As a cycle tourer, my longest day was 210km - the final day of a week-long, high school holiday trip with my brother Paul in 1985. It was a 13-hour trudge of mind-numbing proportions, never to be repeated.

As a racer, my longest day so far is 425km on the roads from Nelson to Christchurch - ridden on a triple with brothers Paul and Jonathan. It was a 14.5-hour trudge of truly crotch-numbing proportions, never to be repeated. And while that was a long day at a reasonable pace, it was over a decade ago, and didn't present the same challenge as a solo effort.

The Great Divide Race introduced time limits in 2007. If I couldn't average 100 miles per day for weeks on end, solo, on mountainous gravel roads, without support, I may as well stay home. 100 miles in those conditions is probably roughly equivalent to 200 miles on road. As luck would have it, there was a 200 mile option at the Taupo Cycle Challenge in late November. Seemed like a good place to check my endurance, without trashing myself off-road (yet).

The plan was to do minimal training, use only food available from service stations, and see if I could ride it without burying myself in a fatigue crater the size of Lake Taupo. As an added bonus, sleep deprivation was added to the mix, courtesy of 4-month old Miro.

With just 2000 km of training logged in four months and a bag filled with bananas and Powerade sitting by my bike, I went to bed on the eve of the event brimming with confidence. Miro was back home in Wellington and there was nothing to stop me sleeping soundly for a change.

At 1:30am sharp, the race started. At 2:45am I woke up. 'Shit'.

My support buddy John and I were at the start, signing in, just after 3am.

The first 100 mile lap was beautiful. The roads were mostly deserted, bar the odd rabbit or bird. A light, refreshing rain fell for an hour or so. Dawn spread across the sky ever so slowly, and I pedalled on and on, solo.

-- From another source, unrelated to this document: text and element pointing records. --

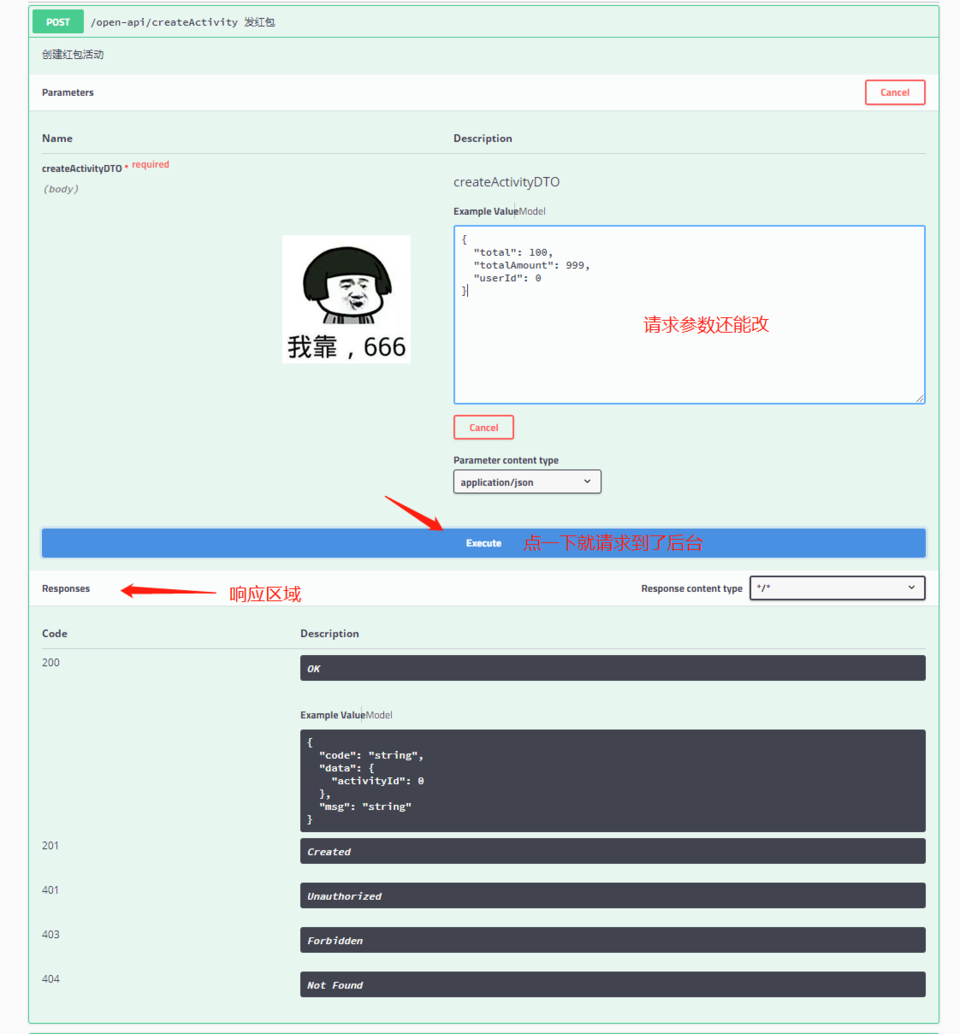Click the 401 Unauthorized description bar
960x1034 pixels.
613,896
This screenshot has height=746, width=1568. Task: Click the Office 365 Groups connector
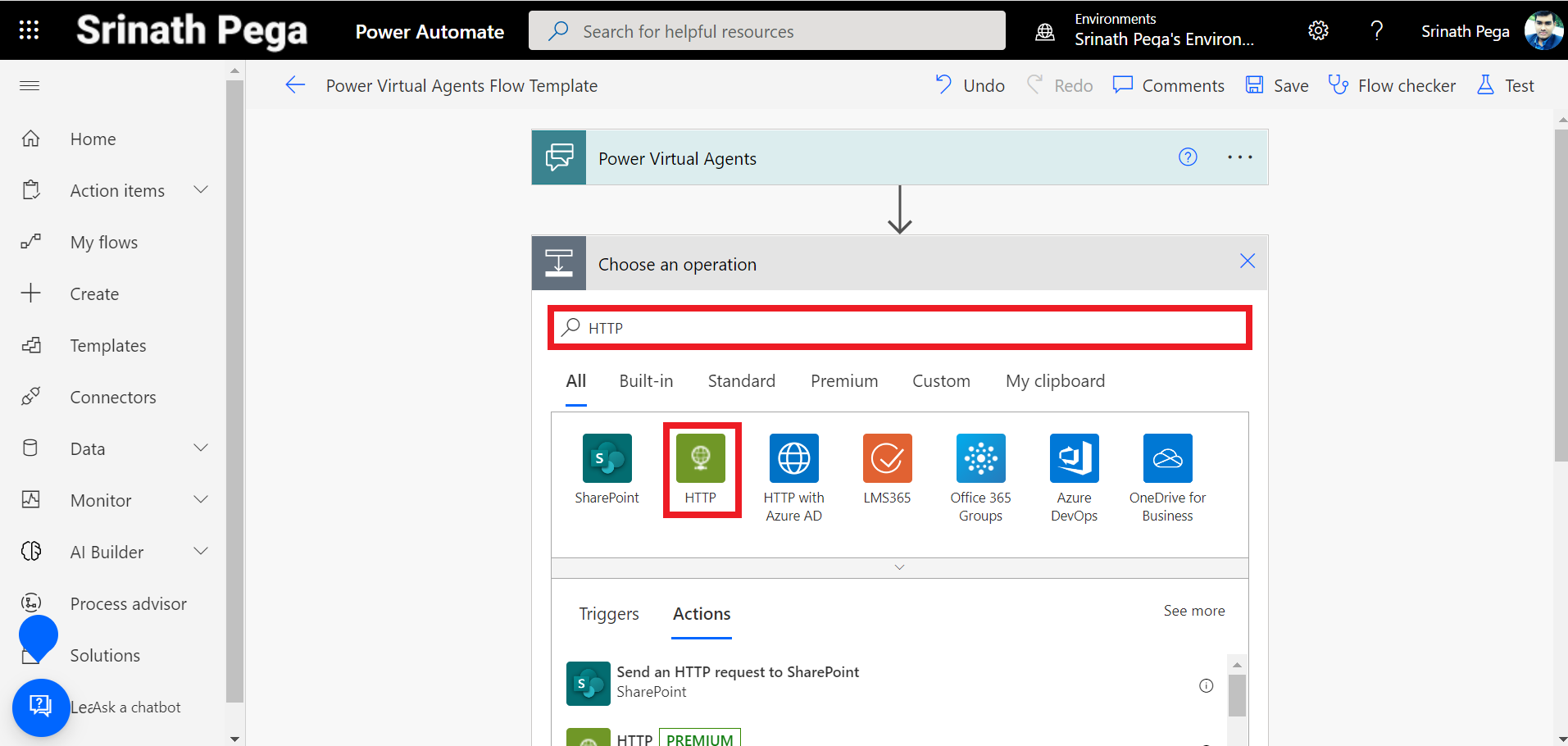click(x=980, y=459)
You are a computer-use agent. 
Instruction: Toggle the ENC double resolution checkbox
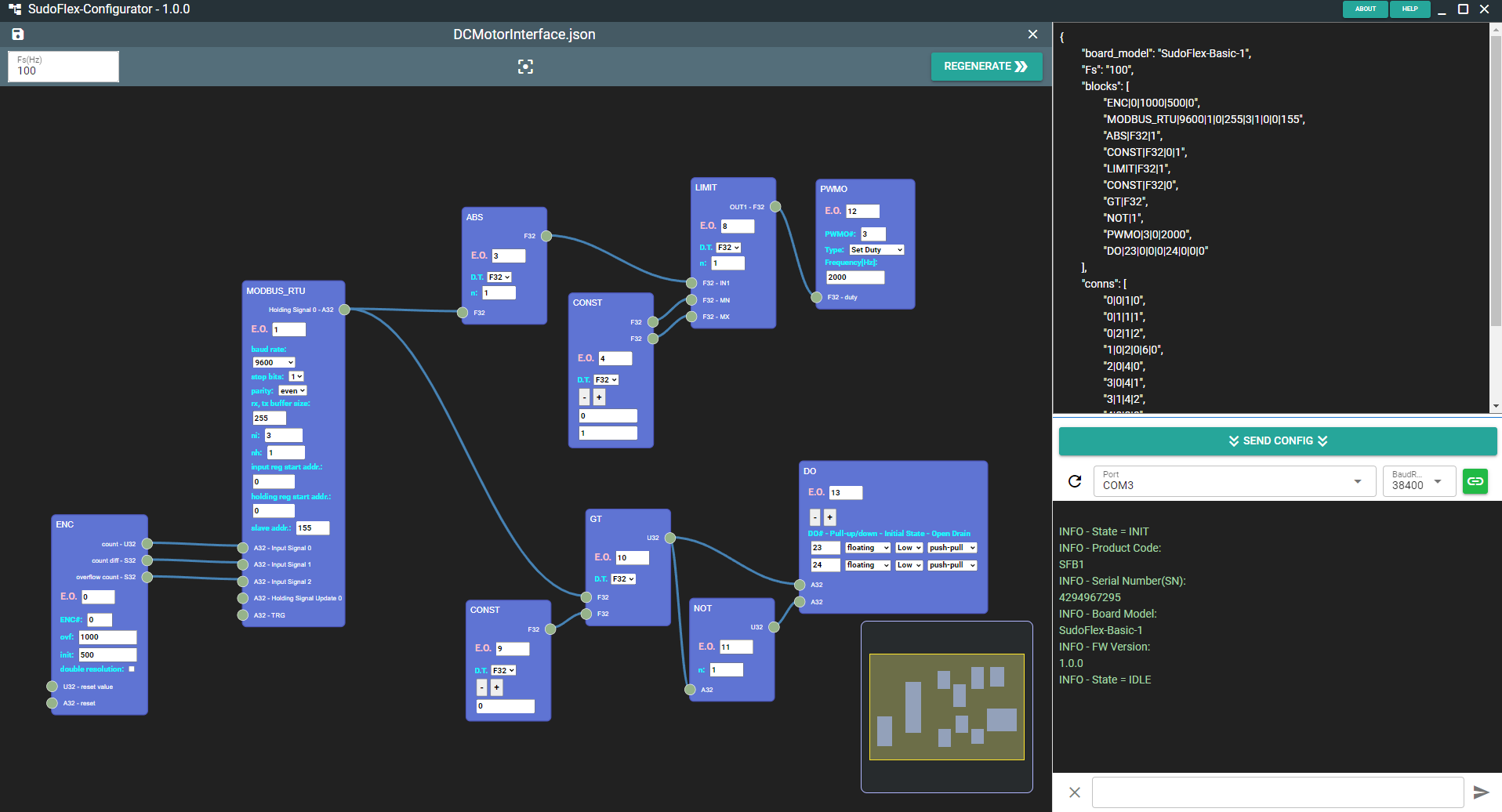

An Australian rider with knee problems joined me at the start of the second lap, and together we started to overhaul the slowest of the 100 mile riders who had started at 7-9am. Old battlers with authentic retro gear. Newbies with shiney, expensive-looking bikes and underpants under their cycling shorts. Tough guys with tattoes, puffing on cigarettes. And my friend Andre with Brazillian tunes radiating from his handlebar bag, and a spare nut bar (thanks).

After 12 and a half hours I sprinted for the finish line, feeling relieved, satisfied, surprised. Normally, a 100 miler with a bunch would leave me feeling trashed. But 200 miles at my own pace turned out to be OK. I was duly tired, but not wasted. It had been fun!

A short ride the next morning to confirm I wasn't fooling myself and I was committed. It was time to get serious about preparing for the Great Divide Race.


Jonathan said...

The lengths some people will go to for a good nights sleep!

Seriously though, this is a great blog and I'll be glued to it during the Great Divide Race.

Good luck Simon.

Simon Kennett said...

Thanks Bro. It means a lot to have your support.